* _SELECTED TEXT_
Why Dan Shipper is Wrong about Goals - IceCreamYou
http://www.isaacsukin.com/news/2012/09/why-dan-shipper-wrong-about-goals#.UE61fNhueM8.hackernews
======
rfugger
Hmmm... I'm not so sure about this. Looking at the studies he links to, the
goals are assigned to the subjects by the researchers, not self-set. When
you're doing something for someone else, you don't have the problem of
wondering if it's the right thing for you -- you just do it to please/impress
the authority figure, something we've all been trained to do from a very young
age. The subjects have already decided that whatever token reward they get for
participation is worth their time, so they're not worried about whether the
task will contribute to their personal growth. They get to feel altruistic for
contributing to science.

But when there is no authority figure telling you what to do, it's a whole
different game. You wonder whether the pain of growing in a certain direction
is worth the future uncertain reward. That's what Dan Shipper's article is
about -- not letting those thoughts paralyze you and taking small steps in the
right direction without putting too much pressure on yourself. Overly-specific
goals in this case can be self-defeating because they can often be set without
enough knowledge of the territory you're going into. Trusting yourself to
explore and learn before getting into specific goals can be important. Big
life goals like personal contentment and peace of mind often can't be made
very specific anyway. Who knows what is going to make you happy?

------
msie
I was setting goals for myself, failing miserably. Then I thought Dan was onto
something. Oh no! Now I'm going to reevaluate my goal setting now. Maybe the
best thing is to not read HN so frequently!

* _EXERCISE PROMPT_
Using the goals thread, mark each statement yes or no, and quote the words that decide it: (a) In the studies the first commenter looked at, subjects set their own goals. (b) The first commenter says big life goals like peace of mind often can't be made very specific. (c) The second commenter had been succeeding at the goals they set. The listing that comes next is separate material and has nothing to do with the goals thread.

* _STORED DATA_

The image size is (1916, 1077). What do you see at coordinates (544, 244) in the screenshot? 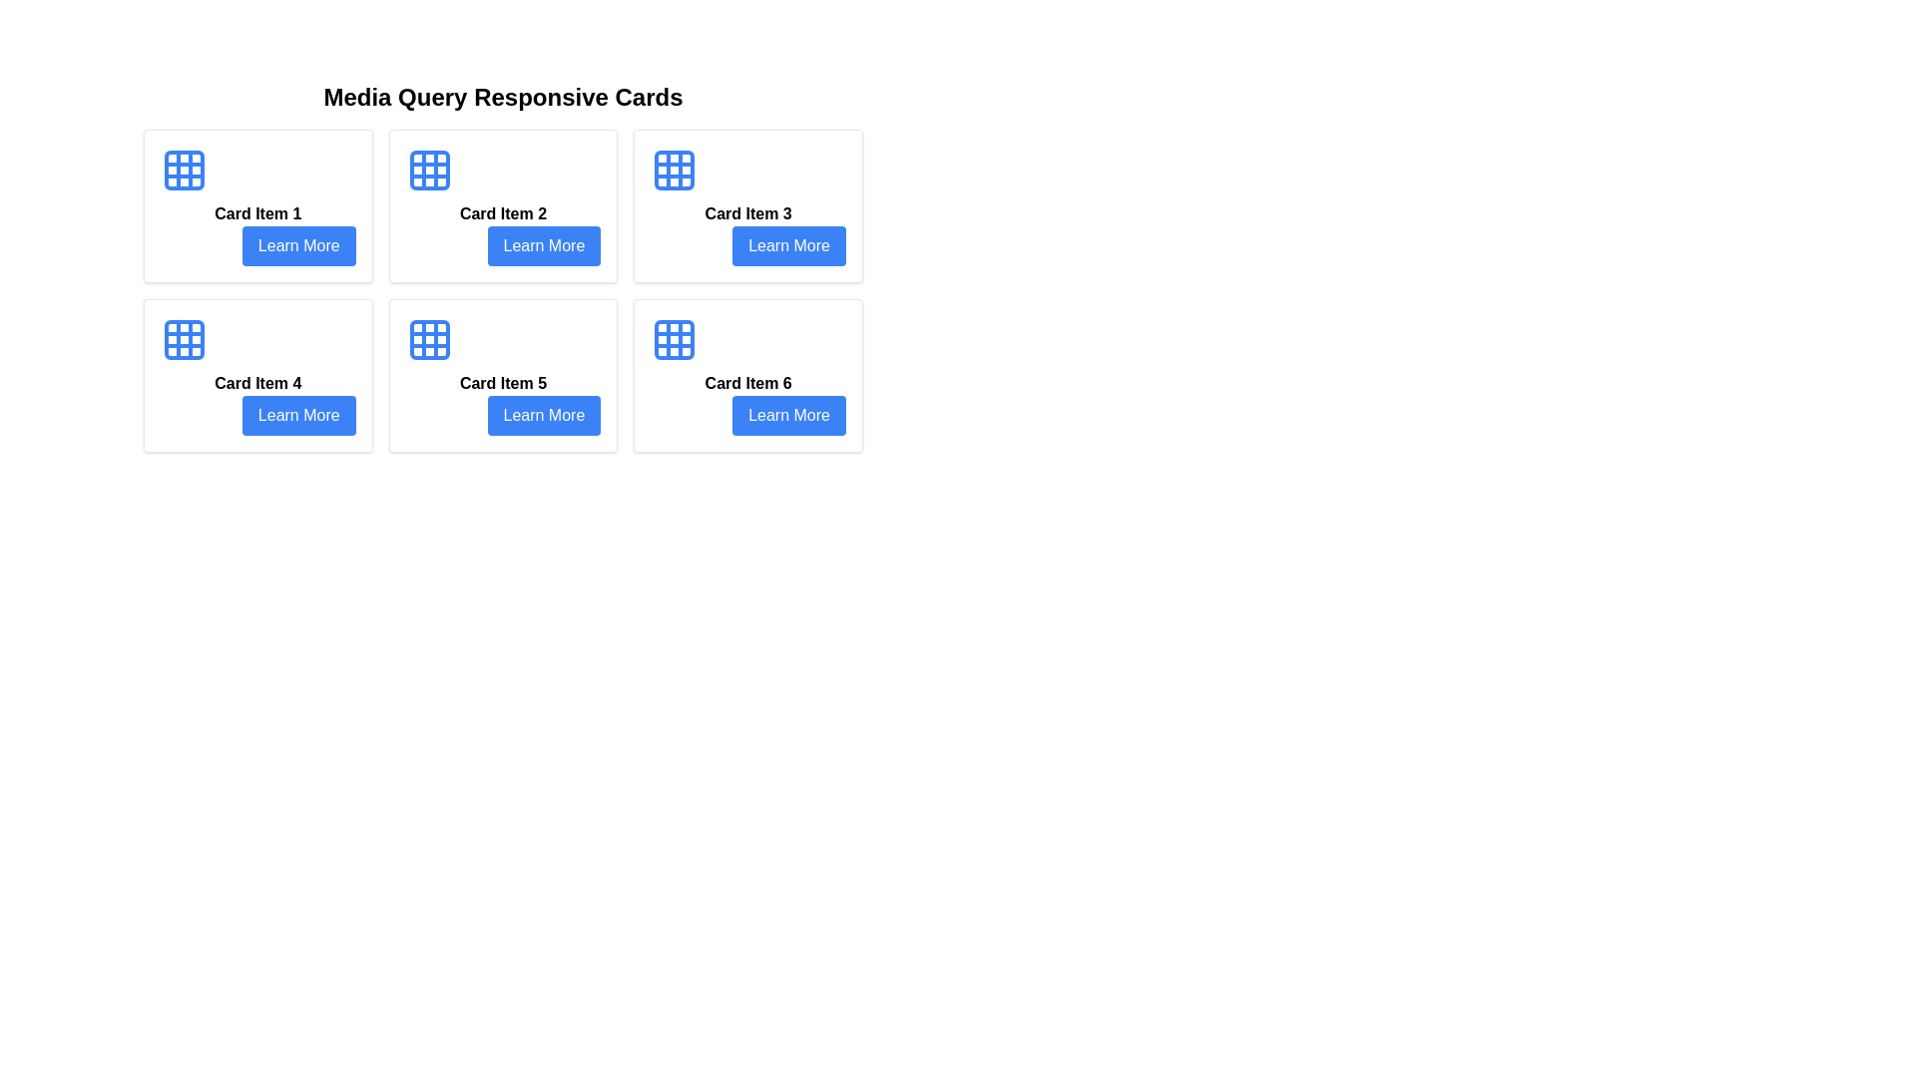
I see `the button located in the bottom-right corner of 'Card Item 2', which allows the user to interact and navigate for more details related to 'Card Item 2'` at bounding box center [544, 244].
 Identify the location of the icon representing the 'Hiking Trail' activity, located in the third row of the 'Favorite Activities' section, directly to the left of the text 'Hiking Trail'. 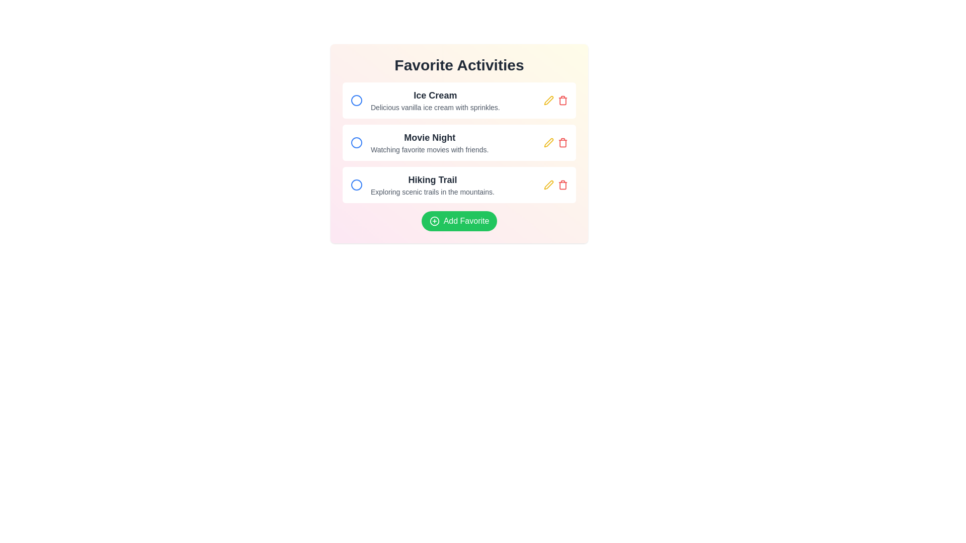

* _PROBLEM SOLUTION_
(a) No: "the goals are assigned to the subjects by the researchers, not self-set."
(b) Yes: "Big life goals like personal contentment and peace of mind often can't be made very specific anyway."
(c) No: "I was setting goals for myself, failing miserably."